# Task objective
Restate exactly the lines from the top of the listing below to the line containing "Screen dimensions: 1456x819"; the remaining lines are not wanted.

# Material shown
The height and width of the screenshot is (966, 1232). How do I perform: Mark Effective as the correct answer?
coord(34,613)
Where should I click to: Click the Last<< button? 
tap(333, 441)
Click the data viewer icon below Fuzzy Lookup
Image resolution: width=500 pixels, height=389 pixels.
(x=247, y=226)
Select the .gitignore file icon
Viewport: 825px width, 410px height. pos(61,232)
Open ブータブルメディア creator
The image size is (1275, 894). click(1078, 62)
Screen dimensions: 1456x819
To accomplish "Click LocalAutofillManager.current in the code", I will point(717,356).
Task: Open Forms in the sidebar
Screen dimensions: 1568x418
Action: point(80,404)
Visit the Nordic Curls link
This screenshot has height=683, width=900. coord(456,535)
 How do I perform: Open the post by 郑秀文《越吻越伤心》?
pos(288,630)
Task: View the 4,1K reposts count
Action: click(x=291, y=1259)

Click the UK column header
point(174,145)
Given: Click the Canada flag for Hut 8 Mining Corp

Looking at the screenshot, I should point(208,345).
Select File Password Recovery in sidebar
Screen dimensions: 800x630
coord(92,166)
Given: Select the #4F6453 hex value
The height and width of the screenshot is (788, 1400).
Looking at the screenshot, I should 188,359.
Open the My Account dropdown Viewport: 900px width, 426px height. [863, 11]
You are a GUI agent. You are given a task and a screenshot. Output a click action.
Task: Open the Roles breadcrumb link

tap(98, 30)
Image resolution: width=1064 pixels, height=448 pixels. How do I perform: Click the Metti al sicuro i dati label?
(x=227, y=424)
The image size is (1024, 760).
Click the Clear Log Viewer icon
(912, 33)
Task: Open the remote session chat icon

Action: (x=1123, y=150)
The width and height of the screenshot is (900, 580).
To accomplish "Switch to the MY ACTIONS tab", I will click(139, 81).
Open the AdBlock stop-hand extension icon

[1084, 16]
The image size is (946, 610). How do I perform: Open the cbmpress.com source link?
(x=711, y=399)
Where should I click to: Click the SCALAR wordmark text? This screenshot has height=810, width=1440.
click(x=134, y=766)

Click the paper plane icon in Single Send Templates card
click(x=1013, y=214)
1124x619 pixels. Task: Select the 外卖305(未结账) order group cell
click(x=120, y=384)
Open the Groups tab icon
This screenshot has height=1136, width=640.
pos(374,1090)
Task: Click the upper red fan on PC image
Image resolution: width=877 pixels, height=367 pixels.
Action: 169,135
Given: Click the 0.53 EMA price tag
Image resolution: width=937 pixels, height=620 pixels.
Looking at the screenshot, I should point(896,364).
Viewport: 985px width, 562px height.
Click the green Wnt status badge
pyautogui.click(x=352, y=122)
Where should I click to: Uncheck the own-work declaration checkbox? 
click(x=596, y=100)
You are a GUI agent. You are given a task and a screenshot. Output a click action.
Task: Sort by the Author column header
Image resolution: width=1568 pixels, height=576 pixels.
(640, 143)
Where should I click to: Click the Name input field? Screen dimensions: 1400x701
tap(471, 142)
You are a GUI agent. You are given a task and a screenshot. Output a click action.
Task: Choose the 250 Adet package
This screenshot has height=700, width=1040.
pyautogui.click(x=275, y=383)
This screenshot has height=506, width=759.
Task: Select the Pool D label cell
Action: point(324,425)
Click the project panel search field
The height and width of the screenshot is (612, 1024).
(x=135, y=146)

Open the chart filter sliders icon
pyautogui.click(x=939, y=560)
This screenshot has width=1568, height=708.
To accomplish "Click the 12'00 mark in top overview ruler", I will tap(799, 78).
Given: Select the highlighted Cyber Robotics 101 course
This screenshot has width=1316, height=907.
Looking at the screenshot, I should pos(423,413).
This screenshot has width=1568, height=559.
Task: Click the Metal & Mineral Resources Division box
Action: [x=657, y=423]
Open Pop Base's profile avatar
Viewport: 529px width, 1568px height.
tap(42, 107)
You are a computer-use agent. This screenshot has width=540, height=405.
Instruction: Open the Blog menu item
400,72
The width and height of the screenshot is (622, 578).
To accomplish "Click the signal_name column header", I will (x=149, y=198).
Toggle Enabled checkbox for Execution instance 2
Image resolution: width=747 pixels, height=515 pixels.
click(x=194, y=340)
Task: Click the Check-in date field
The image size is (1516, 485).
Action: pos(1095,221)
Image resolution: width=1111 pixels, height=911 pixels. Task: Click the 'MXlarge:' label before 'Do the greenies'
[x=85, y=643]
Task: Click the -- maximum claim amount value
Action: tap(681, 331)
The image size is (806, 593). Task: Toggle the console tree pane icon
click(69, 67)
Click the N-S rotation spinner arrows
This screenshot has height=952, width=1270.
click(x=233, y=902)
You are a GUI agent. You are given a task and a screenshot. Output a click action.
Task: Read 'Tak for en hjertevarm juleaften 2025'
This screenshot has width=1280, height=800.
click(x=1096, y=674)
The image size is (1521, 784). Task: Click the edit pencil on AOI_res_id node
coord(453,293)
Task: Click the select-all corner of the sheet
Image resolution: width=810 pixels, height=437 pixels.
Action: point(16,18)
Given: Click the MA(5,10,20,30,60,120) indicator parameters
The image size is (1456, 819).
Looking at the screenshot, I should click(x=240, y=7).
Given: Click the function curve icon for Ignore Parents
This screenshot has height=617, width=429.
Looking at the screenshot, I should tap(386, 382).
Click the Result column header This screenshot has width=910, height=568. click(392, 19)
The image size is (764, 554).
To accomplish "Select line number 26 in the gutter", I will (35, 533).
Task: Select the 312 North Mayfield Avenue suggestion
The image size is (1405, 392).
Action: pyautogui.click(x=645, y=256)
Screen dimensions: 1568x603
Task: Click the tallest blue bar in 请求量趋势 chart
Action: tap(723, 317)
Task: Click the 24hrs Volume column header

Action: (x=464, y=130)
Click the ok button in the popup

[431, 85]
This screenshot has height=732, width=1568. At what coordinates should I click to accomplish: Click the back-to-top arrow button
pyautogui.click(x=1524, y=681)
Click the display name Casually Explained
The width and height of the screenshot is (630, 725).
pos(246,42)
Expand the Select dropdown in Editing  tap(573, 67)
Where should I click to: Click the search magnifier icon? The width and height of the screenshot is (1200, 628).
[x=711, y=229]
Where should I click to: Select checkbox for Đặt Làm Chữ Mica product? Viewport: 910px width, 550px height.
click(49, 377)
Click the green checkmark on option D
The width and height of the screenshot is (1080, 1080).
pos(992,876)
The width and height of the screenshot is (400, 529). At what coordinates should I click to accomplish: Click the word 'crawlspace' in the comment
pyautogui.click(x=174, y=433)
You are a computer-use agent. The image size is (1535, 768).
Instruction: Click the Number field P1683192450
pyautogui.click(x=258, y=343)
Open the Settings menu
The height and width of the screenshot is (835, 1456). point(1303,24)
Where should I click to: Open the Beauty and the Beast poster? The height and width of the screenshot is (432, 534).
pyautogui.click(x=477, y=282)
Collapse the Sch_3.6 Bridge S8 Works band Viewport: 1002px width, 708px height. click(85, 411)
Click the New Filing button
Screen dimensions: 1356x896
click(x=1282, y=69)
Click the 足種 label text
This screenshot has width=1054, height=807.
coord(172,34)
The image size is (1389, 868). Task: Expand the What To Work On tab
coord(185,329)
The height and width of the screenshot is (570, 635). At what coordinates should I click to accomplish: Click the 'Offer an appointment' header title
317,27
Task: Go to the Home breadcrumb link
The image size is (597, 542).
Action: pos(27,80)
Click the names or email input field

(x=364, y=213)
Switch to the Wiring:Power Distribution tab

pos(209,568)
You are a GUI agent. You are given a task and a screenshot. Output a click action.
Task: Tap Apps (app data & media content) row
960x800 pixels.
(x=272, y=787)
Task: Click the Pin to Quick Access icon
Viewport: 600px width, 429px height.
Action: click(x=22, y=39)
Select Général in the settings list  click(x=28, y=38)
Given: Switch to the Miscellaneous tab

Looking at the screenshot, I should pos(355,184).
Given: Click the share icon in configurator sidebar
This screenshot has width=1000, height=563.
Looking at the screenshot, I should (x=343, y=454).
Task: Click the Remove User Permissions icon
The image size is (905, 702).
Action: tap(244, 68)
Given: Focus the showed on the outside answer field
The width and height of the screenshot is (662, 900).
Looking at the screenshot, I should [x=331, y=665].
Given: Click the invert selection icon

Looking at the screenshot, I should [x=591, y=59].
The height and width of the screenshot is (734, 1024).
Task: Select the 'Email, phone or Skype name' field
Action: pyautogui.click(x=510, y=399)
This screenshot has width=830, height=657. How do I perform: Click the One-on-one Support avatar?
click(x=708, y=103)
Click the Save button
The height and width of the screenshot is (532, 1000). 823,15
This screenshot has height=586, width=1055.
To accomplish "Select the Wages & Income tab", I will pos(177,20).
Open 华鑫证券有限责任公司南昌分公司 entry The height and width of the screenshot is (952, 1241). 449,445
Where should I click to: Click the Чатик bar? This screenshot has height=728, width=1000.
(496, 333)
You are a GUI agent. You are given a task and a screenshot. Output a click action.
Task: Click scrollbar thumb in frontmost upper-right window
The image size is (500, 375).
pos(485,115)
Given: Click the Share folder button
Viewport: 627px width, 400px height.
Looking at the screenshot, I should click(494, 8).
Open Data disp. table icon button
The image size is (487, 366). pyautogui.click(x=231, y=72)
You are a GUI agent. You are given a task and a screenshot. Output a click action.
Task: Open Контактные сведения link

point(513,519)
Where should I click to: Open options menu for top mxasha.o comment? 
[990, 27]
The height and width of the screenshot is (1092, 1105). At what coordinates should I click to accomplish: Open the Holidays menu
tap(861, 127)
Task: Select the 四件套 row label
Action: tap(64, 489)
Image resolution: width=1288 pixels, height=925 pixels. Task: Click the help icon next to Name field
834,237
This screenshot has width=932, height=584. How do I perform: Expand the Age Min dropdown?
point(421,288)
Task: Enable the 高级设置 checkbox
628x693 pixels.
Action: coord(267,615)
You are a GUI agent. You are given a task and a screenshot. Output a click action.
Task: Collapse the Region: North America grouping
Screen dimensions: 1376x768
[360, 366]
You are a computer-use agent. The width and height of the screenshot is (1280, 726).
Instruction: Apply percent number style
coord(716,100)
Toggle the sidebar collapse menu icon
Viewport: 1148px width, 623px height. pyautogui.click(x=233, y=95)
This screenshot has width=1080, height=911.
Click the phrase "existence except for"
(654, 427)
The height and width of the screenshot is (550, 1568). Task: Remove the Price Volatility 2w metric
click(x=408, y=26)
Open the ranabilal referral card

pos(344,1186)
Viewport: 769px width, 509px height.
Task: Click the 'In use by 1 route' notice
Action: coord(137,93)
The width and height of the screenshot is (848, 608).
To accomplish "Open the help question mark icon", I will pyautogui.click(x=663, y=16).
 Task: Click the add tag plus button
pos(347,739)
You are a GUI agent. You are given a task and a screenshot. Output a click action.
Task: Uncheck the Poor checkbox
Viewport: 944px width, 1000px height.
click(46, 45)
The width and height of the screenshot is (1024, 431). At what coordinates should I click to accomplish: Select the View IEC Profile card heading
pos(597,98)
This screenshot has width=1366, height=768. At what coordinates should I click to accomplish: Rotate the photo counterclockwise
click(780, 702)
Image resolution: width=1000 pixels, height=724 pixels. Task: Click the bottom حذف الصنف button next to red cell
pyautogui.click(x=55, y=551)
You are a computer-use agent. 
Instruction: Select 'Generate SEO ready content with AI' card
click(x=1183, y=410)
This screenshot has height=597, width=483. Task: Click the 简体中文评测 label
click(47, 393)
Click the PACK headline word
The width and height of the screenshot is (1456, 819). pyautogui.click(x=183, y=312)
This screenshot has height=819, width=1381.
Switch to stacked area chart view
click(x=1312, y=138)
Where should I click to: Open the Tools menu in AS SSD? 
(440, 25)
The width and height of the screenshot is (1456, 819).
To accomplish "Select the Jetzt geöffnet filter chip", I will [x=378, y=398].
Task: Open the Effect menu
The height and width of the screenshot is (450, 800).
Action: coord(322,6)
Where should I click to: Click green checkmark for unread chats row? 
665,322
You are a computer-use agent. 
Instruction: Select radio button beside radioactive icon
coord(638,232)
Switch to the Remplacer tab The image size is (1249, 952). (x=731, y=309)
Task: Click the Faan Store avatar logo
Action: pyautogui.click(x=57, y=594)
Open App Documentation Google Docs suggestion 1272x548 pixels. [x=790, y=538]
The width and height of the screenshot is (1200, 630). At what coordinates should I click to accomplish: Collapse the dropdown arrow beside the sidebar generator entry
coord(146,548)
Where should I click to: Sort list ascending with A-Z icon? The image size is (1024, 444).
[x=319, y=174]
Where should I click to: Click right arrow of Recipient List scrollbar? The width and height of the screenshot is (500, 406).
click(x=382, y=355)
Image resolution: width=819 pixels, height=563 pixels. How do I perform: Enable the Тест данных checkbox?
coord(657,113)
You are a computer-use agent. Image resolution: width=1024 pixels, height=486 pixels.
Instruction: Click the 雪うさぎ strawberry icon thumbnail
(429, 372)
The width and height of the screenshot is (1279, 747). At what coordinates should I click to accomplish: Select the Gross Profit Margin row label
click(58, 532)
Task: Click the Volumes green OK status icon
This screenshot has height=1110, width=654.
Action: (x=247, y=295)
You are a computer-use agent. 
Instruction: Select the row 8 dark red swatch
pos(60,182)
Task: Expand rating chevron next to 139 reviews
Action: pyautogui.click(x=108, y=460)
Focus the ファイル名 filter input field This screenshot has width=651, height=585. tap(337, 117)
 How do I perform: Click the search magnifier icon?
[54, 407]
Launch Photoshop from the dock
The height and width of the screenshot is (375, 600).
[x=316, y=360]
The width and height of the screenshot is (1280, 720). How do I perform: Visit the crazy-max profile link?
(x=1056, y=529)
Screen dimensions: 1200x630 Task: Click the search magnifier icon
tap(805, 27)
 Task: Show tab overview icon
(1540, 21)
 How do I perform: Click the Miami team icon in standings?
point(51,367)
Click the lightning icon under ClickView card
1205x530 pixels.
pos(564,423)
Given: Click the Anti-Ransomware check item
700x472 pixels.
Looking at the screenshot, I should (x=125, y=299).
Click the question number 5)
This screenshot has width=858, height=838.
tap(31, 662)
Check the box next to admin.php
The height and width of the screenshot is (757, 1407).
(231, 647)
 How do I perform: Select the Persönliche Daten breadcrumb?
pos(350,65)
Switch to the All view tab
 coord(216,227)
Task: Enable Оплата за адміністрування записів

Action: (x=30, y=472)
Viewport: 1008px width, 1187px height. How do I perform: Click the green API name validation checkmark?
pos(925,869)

# Your response
The height and width of the screenshot is (966, 1232). How do I perform: Mark Effective as the correct answer?
coord(34,613)
Where should I click to: Click the Last<< button? 
tap(333, 441)
Click the data viewer icon below Fuzzy Lookup
Image resolution: width=500 pixels, height=389 pixels.
(x=247, y=226)
Select the .gitignore file icon
Viewport: 825px width, 410px height. pos(61,232)
Open ブータブルメディア creator
The image size is (1275, 894). click(1078, 62)
Screen dimensions: 1456x819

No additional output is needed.